begin Selected passage

Back to: Introduction to R
Many times we need to compare categorical and continuous data. We will consider the following geom_
functions to do this:
geom_jitter
adds random noise
geom_boxplot
boxplots
geom_violin
compact version of density
Jitter Plot
In when you group continuous data into different categories, it can be hard to see where all of the data lies since many points can lie right on top of each other. The jitter plot will and a small amount of random noise to the data and allow it to spread out and be more visible.
ggplot(data, aes(x=carrier, y= dep_delay)) +
geom_jitter()
We can add this as another layer just like we did with geom_point()
Below you can see the outcome of this code:
Boxplot
Boxplots are one of the most commonly used statistics plots to display continuous data. It is extremely useful to evaluate the distribution of a continuous random variable across multiple groups. We can easily make this by adding a geom_boxplot()

end Selected passage
begin Provided material

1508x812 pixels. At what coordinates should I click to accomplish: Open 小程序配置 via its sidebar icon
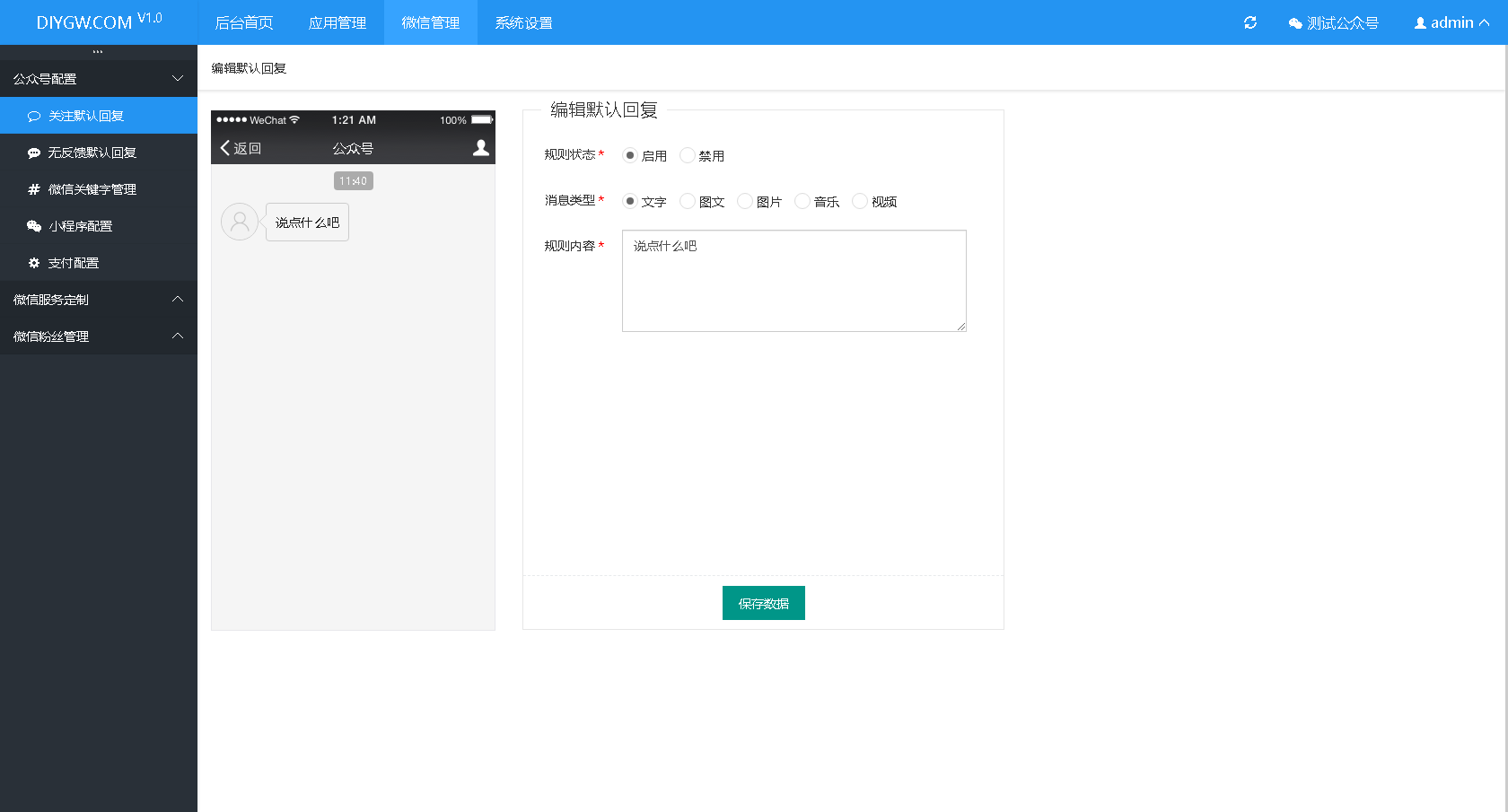pyautogui.click(x=33, y=226)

end Provided material

### Written problem 1
Mark each statement about the ggplot tutorial as yes or no, and give the exact words from the tutorial that decide it: (a) geom_violin is described as a compact version of density. (b) The jitter plot hides points that lie on top of each other. (c) The jitter example puts carrier on the y-axis.
### Written problem 2
Carry on writing the ggplot tutorial from its last sentence.

### Exercise response 1
(a) Yes: "compact version of density"
(b) No: "allow it to spread out and be more visible"
(c) No: "aes(x=carrier, y= dep_delay)"

### Exercise response 2
layer:
ggplot(data, aes(x=carrier, y= dep_delay)) +
geom_boxplot()
As you can see as long as we know the geom_
function that we wish to use, the rest comes by simply adding it as another layer. The above code leads to the graph below:
Violin
Another plot to help display continuous data among different categories. In order to deal with multiple data points lying in a close area, the violin plot is wider at points where the data is bulked. We can simply code this with a geom_violin()
layer:
ggplot(data, aes(x=carrier, y= dep_delay)) +
geom_violin()